CAIRO: Dozens of community kitchens in Gaza shut their doors on Thursday due to a lack of supplies, closing off a lifeline used by hundreds of thousands of people in a further blow to efforts to combat growing hunger in the enclave.

The move followed hours after the US-based World Central Kitchen (WCK) charity announced that it had run out of the ingredients necessary to provide much-needed free meals and had been prevented by Israel from bringing in aid.

Amjad al-Shawa, director of the Palestinian Non-Governmental Organisations Network (PNGO) in Gaza, told Reuters that most of the enclave’s 170 community kitchens had shut down after running out of stock due to Israel’s continued blockade on Gaza.

Shawa said the decision by the WCK, announced late on Wednesday, and the closure of community kitchens on Thursday would cause a drop of between 400,000 to 500,000 free meals per day for the 2.3 million population.

“The remaining kitchens will be closing soon. The hunger catastrophe is beyond words. People are losing their lone source of food,” Shawa added.

Those Gazans trying to cook independently meanwhile complain that flour still available on the market is contaminated.

Israel has faced growing international pressure to lift an aid blockade that it imposed in March after the collapse of a US-backed ceasefire that had halted fighting for two months.

Two weeks ago most of the population relied on one and a half meals per day, but in the past few days that has dropped to one meal a day, and even that will lack meat, vegetables or the necessary healthy components, said Shawa.

‘Unacceptable’

The Red Cross denounced the human cost of the war raging in Gaza, slamming Israel’s “unacceptable” full blockade on aid into the besieged and conflict-ravaged Palestinian territory.
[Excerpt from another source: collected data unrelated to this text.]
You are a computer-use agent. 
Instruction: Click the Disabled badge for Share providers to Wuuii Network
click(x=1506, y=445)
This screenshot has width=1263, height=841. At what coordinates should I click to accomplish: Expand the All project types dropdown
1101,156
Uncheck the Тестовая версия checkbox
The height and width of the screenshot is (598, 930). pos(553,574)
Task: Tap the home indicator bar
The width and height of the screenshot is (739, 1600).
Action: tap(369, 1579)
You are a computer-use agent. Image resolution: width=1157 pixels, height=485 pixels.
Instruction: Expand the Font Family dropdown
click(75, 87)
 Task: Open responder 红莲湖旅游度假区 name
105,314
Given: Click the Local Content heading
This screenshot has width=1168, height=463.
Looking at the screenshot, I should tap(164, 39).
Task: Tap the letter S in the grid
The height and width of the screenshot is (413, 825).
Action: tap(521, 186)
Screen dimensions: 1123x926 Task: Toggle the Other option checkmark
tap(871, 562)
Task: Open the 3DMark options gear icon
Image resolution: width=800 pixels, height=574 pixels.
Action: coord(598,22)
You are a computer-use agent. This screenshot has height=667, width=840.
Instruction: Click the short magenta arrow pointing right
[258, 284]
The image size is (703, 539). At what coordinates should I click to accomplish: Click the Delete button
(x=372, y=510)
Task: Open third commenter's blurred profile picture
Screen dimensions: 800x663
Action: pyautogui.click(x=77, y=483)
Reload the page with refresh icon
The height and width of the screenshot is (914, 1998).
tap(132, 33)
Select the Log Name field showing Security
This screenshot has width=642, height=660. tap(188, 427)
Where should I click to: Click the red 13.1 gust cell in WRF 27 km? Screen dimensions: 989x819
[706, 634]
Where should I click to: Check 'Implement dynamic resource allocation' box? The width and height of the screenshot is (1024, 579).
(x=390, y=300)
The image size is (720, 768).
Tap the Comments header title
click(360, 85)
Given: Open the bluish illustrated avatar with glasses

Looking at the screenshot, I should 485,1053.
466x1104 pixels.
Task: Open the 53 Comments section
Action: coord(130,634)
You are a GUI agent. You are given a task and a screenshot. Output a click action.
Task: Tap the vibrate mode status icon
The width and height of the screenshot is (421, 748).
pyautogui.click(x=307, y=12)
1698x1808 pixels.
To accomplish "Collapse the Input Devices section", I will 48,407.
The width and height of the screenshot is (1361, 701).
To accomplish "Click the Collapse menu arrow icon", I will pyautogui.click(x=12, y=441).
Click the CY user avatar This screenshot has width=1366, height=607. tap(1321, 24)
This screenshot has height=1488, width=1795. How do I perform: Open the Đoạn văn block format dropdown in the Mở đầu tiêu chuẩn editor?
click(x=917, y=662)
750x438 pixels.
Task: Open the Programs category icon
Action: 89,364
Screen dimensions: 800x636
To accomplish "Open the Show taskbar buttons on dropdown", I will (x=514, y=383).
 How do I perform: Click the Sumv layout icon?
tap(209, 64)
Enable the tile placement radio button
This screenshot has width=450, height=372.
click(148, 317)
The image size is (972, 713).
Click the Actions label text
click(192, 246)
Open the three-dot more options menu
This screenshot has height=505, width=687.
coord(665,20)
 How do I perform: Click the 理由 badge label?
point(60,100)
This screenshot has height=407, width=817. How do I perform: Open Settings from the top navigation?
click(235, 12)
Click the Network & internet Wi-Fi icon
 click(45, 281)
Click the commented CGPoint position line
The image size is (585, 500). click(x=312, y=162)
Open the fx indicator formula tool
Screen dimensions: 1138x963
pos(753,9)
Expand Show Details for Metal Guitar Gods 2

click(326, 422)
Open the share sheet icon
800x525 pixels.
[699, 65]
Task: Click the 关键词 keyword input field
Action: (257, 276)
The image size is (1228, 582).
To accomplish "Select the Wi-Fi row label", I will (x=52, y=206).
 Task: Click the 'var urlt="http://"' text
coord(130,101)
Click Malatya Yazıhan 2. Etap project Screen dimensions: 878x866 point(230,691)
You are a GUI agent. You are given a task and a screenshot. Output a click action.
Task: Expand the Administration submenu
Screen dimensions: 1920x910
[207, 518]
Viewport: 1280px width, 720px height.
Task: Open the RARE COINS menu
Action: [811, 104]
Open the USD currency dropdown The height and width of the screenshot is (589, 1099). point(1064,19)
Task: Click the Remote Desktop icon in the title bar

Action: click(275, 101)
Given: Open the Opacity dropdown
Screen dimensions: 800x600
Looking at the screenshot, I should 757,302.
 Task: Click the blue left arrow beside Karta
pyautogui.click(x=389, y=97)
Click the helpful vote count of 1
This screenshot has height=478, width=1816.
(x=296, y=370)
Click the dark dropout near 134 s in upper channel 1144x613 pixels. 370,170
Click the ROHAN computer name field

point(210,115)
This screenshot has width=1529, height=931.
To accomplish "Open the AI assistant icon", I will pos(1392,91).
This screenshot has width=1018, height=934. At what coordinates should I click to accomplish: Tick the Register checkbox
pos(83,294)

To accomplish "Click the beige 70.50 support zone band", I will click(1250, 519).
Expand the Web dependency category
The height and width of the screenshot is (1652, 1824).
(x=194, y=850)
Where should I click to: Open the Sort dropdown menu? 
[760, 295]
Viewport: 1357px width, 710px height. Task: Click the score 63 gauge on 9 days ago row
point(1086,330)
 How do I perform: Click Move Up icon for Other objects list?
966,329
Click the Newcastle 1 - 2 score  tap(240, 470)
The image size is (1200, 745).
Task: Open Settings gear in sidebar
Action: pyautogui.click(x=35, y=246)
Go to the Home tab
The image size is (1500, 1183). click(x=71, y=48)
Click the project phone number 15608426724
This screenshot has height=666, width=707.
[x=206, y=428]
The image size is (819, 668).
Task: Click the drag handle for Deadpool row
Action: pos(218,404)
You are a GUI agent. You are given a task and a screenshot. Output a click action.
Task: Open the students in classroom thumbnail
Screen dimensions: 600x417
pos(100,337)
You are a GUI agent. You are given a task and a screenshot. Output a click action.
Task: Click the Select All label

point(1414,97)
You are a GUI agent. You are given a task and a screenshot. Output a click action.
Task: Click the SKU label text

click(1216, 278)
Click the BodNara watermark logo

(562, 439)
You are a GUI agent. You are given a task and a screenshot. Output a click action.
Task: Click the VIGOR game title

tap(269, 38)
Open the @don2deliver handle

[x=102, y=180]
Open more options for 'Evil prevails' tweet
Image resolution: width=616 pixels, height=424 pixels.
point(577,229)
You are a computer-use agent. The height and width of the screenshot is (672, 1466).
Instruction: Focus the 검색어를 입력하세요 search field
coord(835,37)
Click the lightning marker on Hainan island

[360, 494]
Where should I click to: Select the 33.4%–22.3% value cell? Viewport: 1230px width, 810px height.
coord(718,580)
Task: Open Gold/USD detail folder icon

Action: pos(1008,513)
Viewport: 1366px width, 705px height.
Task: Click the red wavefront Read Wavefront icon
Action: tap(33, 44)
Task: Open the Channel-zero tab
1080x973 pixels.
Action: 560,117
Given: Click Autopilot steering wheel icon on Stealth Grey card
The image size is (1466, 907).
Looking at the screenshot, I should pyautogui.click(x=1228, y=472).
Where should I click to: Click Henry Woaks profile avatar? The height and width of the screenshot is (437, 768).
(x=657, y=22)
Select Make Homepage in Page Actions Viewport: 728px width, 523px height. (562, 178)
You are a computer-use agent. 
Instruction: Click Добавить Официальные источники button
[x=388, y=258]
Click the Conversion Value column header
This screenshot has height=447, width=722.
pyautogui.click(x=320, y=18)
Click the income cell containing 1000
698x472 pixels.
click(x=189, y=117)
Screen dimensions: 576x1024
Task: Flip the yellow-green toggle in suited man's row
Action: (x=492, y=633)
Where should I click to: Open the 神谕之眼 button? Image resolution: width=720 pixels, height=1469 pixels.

Aid agencies have repeatedly warned of a growing humanitarian catastrophe in Gaza, which they say has been exacerbated by an Israeli blockade on all aid since early March.

“It is unacceptable that humanitarian aid is not allowed into the Gaza Strip,” Pierre Krahenbuhl, director general of the International Committee of the Red Cross (ICRC), told reporters in Geneva.

“That’s just fundamentally against anything that international humanitarian law provides.” The situation in Gaza is on a “razor’s edge” and “the next few days are absolutely decisive”, he added.

“There’s a moment where we will also run out of anything that’s left in terms of medical supplies and other” aid, he said.

“Right now, the most effective way to get aid to people is to lift…actions or decisions that were taken to prevent aid from reaching” inside Gaza, Krahenbuhl said. “There are huge quantities of aid that are on the borders of Gaza that can go in tomorrow,” he insisted.

On Thursday, the Gaza health ministry said Israeli military strikes across the enclave killed at least 105 people in the past 24 hours, in one of the biggest death tolls in a single day in two months. More than 52,700 people have been killed by Israel since Oct 2023.